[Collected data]
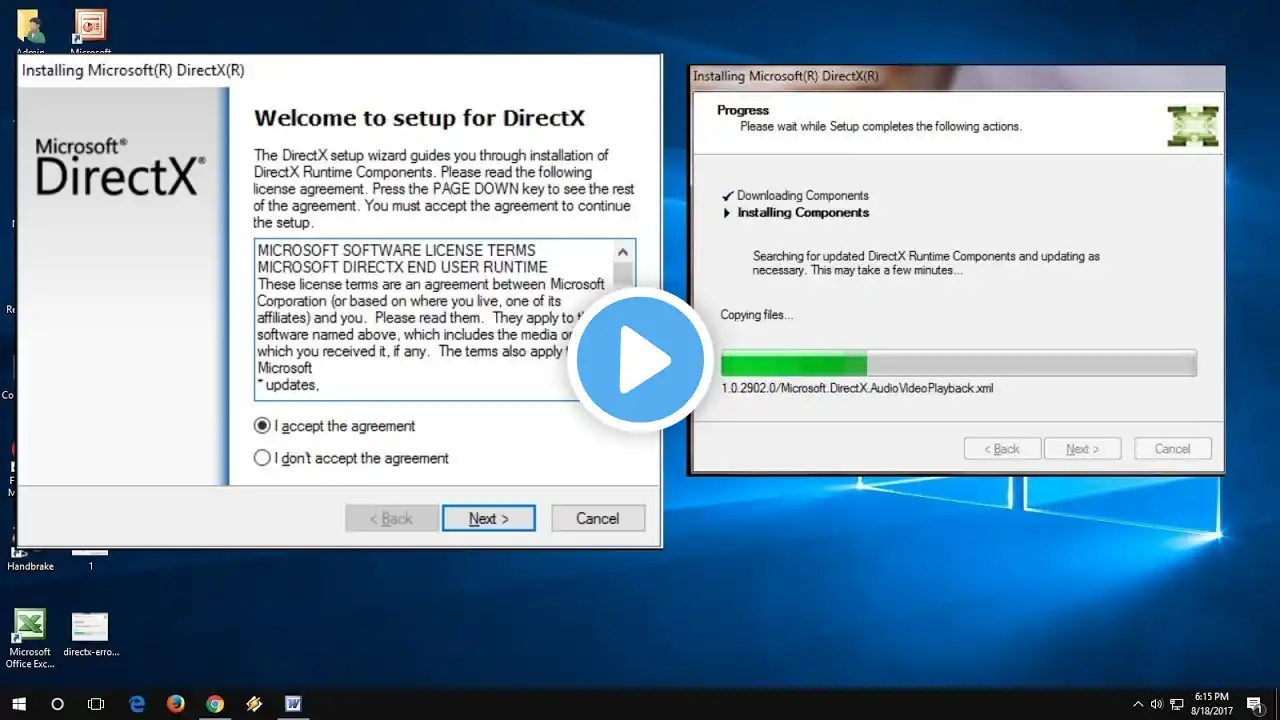
Task: Choose "I don't accept the agreement" option
Action: point(263,458)
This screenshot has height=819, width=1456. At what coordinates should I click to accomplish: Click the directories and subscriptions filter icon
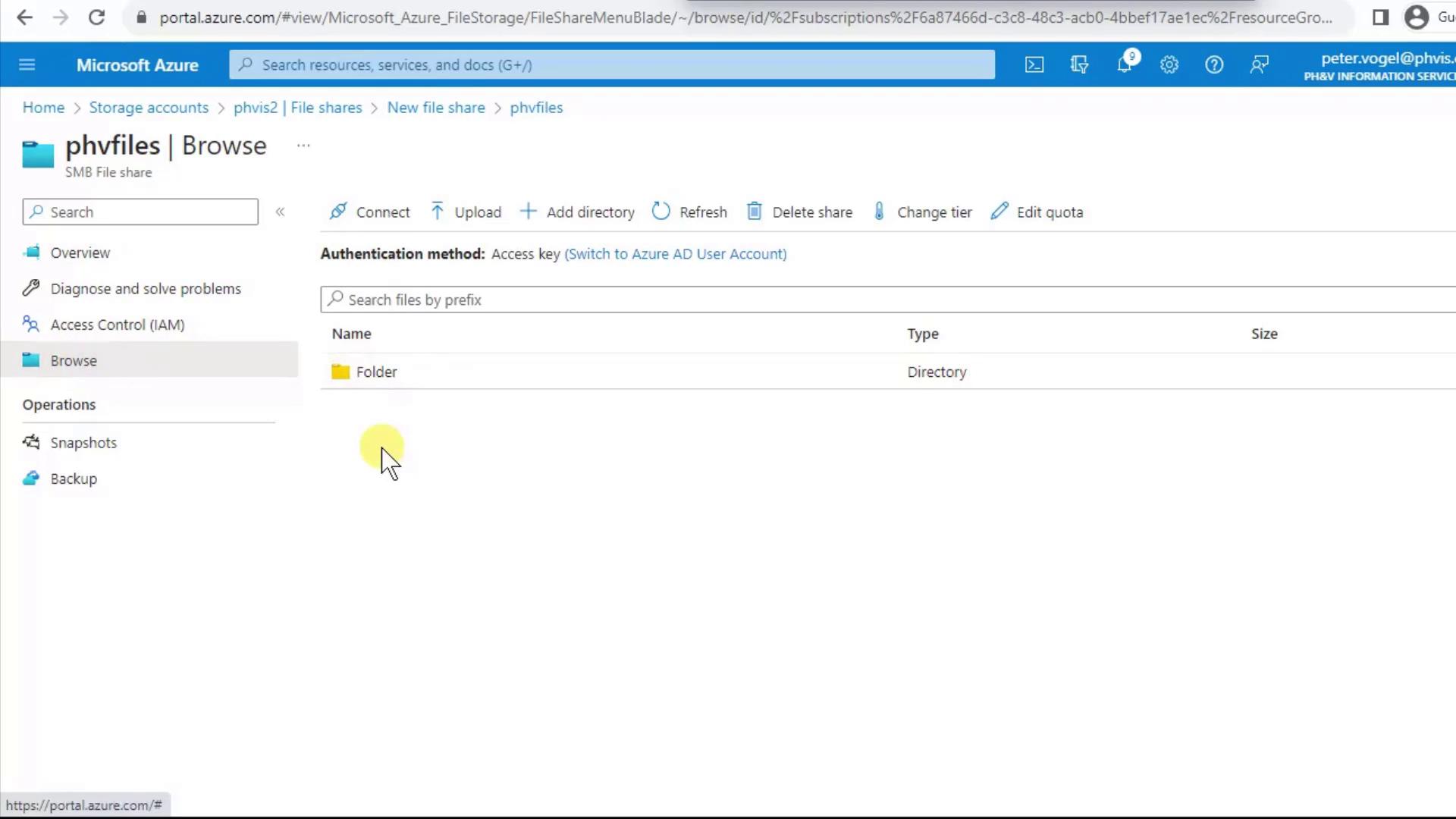tap(1079, 65)
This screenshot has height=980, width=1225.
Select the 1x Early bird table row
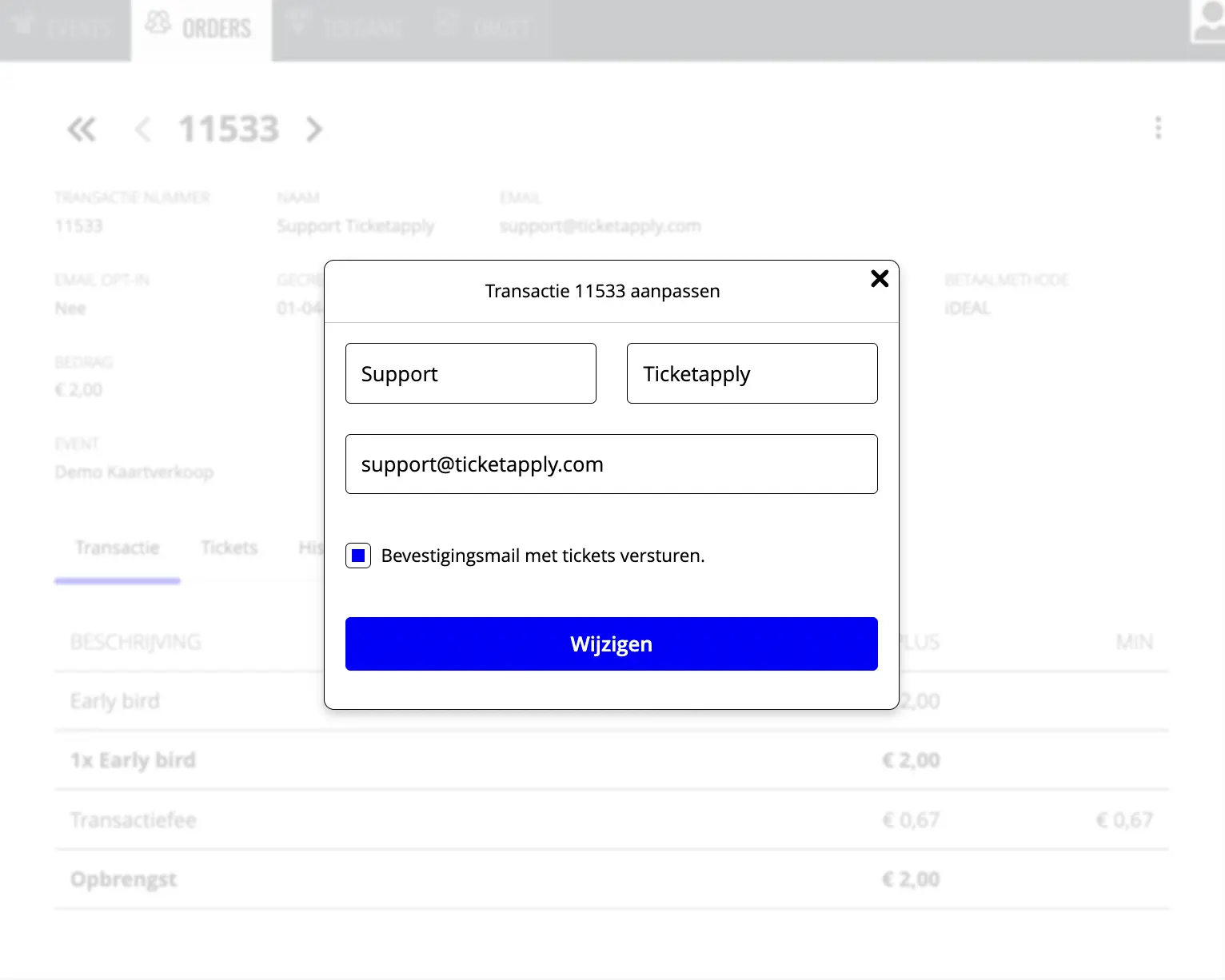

> **GIVEN PROBLEM**
Rewrite the material with every "screenshot" changed to "image" and the rest left the same. Omit the pictures from your answer.

> **IN RESPONSE**
Task: Choose "I don't accept the agreement" option
Action: point(263,458)
This image has height=819, width=1456. At what coordinates should I click to accomplish: Click the directories and subscriptions filter icon
tap(1079, 65)
This image has height=980, width=1225.
Select the 1x Early bird table row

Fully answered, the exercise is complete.